**Quoted text**

Hamley’s great toy store on London’s Regent Street was long famous for its Christmas toy selection and its displays. I often recall my dad’s accounts of the times when he and his older sisters were taken up to Hamley’s in the 1930s, returning with Hornby trains, sets of Britain’s farm animals and farm buildings, and board games.
In the Edwardian era, Sharpe’s store in Spring Hill seems to have had almost as impressive a range of toys and displays. Indeed, one gentleman, having just come down from London, remarked upon seeing Sharpe’s Christmas Bazaar in 1909, that he had not see its equal in the capital city. The local newspaper, the Mercury, thought it eclipsed all previous records for variety and ingenuity.
The windows had everything for young and old. There were clockwork railway trains running on innumerable lines, some travelling at express speed, others moving much more slowly at the will of the driver. A few engines were propelled by steam and there was one that was fitted with brakes, reversing gear and a regulator. To complete the scene, there were even railways stations with waiting passengers, signal boxes and signals – all a perfect model of representation, so the newspaper remarked. A very different model was that representing an electric plant. Here one could see a steam generator driving a four-volt dynamo, powerful enough to produce a brilliant light or to drive another electric toy.

**Prompt A**
Answer these questions from the toy store passage:
(i) What did the narrator's dad and his sisters come home from Hamley’s with in the 1930s?
(ii) In what year did the gentleman from London see Sharpe’s Christmas Bazaar?
(iii) What did the steam generator in the electric plant model drive?
**Prompt B**
For each statement, say whether it agrees with the toy store passage, and quote the words that decide it:
(i) Sharpe’s store was located in Spring Hill.
(ii) Every engine in the windows ran on steam.
(iii) The local newspaper was called the Mercury.
Nothing in the listing is needed.

Screen grounding examples:
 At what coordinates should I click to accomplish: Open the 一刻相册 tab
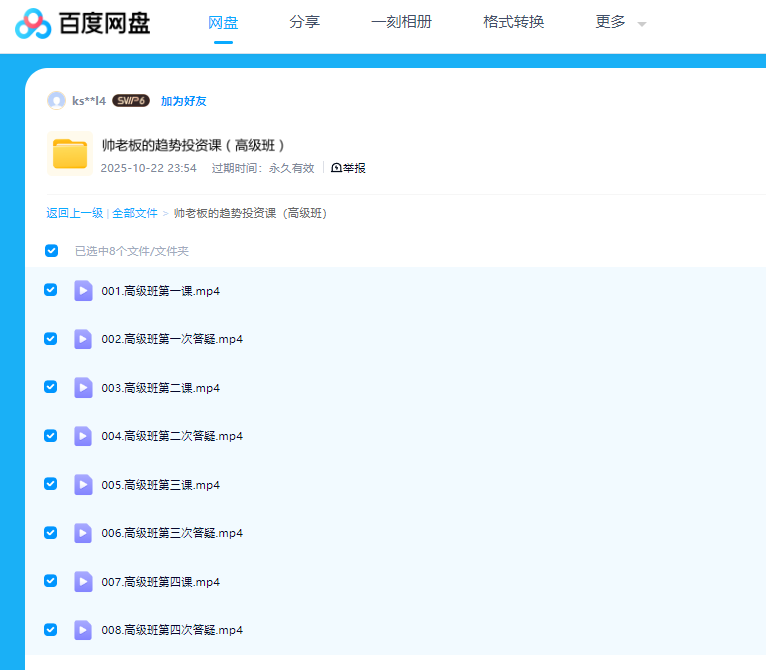pyautogui.click(x=401, y=22)
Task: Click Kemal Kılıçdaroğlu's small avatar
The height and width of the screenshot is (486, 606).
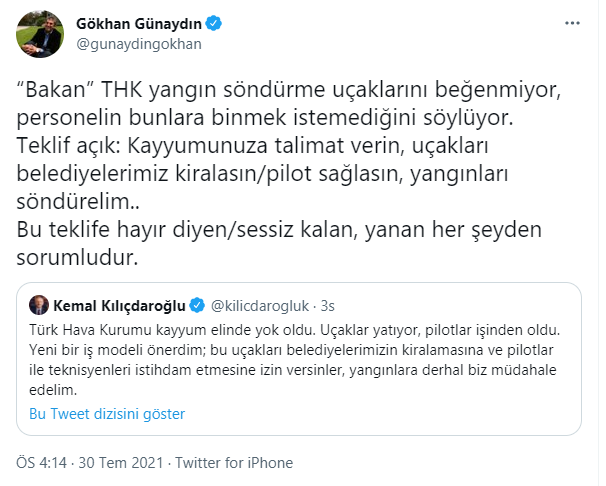Action: click(x=39, y=303)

**Written response A**
(i) Hornby trains, sets of Britain’s farm animals and farm buildings, and board games.
(ii) 1909.
(iii) A four-volt dynamo.

**Written response B**
(i) Yes: "Sharpe’s store in Spring Hill"
(ii) No: "A few engines were propelled by steam"
(iii) Yes: "The local newspaper, the Mercury"